The addition of scFc domains prolonged the blood half-life of the NEP-based recombinant proteins compared to the short half-life of soluble NEP. Nevertheless, significantly lower plasma concentrations, twofold shorter blood half-life and fivefold lower drug exposure (AUC blood) of sNEP-scFc-scFv8D3 and muNEP-scFc-scFv8D3 were displayed compared to scFc-scFv8D3 (Fig. 6C–F). Binding of NEP present in these designs to Aβ, but also other NEP substrates, in the blood followed by subsequent degradation could be one of the possible reasons of the low concentrations of sNEP-scFc-scFv8D3 and muNEP-scFc-scFv8D3 detected in the blood. The high liver concentrations of sNEP-scFc-scFv8D3 at the early time points (Fig. 5E) further suggest protein degradation. In addition to the low concentrations in the blood, the brain concentrations of NEP proteins drastically decreased 72 h post-injection (Fig. 6B), opposite to what has been previously reported with other Aβ binders containing scFv8D3 [41], suggesting fast clearance of the NEP proteins from the brain. The same pattern of low NEP protein concentration was also evident in the lung and heart (Fig. 6G), two organs containing several NEP substrates [43, 66, 67].

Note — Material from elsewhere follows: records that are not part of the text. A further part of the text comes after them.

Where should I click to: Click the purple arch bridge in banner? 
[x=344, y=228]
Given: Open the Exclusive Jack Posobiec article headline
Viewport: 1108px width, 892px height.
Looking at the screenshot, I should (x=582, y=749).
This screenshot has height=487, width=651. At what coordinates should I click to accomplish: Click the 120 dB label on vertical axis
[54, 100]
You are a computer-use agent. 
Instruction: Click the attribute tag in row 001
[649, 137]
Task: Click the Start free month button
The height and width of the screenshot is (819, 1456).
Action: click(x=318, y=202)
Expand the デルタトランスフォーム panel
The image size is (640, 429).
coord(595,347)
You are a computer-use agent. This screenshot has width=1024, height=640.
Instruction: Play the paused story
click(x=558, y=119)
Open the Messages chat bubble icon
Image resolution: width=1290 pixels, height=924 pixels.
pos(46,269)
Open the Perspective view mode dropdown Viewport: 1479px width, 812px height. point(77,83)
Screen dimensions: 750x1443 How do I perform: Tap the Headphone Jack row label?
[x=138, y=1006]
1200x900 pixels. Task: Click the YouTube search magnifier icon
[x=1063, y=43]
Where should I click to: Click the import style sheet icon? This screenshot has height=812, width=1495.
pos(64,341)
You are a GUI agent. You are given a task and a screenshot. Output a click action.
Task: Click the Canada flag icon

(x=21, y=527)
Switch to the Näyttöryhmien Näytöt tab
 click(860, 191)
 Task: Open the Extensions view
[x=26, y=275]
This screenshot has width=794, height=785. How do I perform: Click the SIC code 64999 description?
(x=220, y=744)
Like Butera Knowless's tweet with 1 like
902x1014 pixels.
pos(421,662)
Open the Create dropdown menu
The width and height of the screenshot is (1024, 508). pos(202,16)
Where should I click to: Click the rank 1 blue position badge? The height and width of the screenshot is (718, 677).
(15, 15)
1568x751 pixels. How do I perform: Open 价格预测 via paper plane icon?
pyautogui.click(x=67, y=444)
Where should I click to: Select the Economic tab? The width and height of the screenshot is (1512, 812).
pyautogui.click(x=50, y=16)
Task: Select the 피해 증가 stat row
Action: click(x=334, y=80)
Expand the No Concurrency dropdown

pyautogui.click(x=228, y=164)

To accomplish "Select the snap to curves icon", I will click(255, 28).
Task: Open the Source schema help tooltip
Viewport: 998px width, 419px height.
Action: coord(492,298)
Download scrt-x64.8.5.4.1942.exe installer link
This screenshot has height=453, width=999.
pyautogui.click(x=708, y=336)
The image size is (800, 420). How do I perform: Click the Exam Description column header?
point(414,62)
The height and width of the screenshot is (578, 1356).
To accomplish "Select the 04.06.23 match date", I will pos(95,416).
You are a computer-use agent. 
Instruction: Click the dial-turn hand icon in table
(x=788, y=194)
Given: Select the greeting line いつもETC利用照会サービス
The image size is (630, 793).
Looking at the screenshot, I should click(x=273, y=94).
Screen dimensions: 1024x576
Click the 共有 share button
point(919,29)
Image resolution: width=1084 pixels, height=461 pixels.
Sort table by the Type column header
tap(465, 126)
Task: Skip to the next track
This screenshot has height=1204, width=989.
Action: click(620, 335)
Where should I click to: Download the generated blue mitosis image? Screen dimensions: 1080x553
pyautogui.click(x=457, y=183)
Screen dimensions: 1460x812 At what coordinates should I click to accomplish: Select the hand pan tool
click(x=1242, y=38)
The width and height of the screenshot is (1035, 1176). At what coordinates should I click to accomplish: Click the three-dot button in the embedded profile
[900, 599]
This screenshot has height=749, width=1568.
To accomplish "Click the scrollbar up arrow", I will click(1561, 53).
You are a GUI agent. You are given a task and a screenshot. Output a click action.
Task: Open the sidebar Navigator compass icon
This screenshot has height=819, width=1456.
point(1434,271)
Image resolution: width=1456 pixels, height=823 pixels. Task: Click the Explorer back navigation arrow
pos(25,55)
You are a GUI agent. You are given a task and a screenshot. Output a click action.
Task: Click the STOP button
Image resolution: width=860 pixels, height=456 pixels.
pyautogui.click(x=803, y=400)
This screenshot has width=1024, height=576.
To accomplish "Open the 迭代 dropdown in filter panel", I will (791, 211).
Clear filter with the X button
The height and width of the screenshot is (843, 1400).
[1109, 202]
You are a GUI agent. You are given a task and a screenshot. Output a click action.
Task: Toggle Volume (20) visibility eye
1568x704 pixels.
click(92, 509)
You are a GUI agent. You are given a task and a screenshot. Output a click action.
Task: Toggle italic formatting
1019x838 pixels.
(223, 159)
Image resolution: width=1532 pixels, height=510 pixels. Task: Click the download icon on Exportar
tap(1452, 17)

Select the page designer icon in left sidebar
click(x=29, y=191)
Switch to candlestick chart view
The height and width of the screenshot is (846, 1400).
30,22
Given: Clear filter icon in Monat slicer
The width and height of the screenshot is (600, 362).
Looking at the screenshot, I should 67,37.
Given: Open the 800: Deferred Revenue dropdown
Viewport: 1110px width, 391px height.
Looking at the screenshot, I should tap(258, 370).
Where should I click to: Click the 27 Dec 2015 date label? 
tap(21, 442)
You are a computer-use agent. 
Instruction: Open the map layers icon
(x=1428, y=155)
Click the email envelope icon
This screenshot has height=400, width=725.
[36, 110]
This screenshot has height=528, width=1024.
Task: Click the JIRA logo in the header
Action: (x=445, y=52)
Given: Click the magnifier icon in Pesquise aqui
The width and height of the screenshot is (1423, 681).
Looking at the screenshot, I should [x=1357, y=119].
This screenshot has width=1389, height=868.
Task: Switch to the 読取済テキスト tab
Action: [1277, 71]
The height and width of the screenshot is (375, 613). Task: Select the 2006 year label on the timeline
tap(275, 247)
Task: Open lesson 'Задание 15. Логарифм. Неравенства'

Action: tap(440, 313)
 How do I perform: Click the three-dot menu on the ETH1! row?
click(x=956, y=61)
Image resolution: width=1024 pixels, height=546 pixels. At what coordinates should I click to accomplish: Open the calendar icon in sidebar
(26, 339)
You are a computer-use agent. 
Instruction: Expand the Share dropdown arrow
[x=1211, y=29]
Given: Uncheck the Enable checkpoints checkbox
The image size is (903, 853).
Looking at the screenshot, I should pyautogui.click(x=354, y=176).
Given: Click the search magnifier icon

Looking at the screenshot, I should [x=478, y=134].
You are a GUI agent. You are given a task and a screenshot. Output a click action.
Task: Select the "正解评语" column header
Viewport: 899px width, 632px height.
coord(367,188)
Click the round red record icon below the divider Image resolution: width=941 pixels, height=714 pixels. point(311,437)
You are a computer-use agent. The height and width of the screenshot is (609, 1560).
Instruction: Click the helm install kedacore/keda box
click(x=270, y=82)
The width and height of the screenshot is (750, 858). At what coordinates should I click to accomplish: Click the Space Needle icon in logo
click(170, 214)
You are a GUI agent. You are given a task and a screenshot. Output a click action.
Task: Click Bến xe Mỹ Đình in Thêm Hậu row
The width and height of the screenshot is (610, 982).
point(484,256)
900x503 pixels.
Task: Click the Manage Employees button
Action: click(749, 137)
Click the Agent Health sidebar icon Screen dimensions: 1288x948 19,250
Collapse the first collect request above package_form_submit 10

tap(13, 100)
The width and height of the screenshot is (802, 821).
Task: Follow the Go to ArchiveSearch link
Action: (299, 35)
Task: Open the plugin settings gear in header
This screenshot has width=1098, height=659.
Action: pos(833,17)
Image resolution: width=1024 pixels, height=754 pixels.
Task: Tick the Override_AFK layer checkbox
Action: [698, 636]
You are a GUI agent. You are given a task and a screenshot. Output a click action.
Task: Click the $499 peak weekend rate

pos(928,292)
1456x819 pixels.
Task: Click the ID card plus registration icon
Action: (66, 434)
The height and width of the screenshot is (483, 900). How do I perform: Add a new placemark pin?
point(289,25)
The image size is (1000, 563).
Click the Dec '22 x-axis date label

The ability of the recombinant NEP proteins to degrade Aβ in vivo was investigated using tg-ArcSwe mice treated with a single therapeutic dose of 30 nmol/kg. sNEP-scFc-scFv8D3 and muNEP-scFc-scFv8D3 significantly decreased aggregated Aβ concentration in plasma but not of monomers (Fig. 8A, B). The significant reduction in aggregated plasma Aβ levels did not significantly affect the levels of Aβ aggregates, except oligomers in the brain (Fig. 7). In the brain, we saw a small but significant reduction of Aβ monomers in the TBS-T fraction and of Aβ oligomers as detected by the A11 antibody that detects oligomers with a beta hairpin in the TBS fraction. This beta hairpin is lost when the aggregates grow and form fibrils. The reduction we see in hairpin containing Aβ goes in line with the possibility that neprilysin is efficient in degrading hairpin containing oligomers as we discussed above. Since no significant reduction in the amount of Aβ42 monomers could be detected in the brain, we assume that it is Aβ40 that is reduced. It is also the main type of Aβ in the ArcSwe mice.

There is also a possibility that the effects seen in the brain are due to the reduction of Aβ in the blood, but since it is mainly a reduction in aggregates in the blood and not monomers, we think that is less likely.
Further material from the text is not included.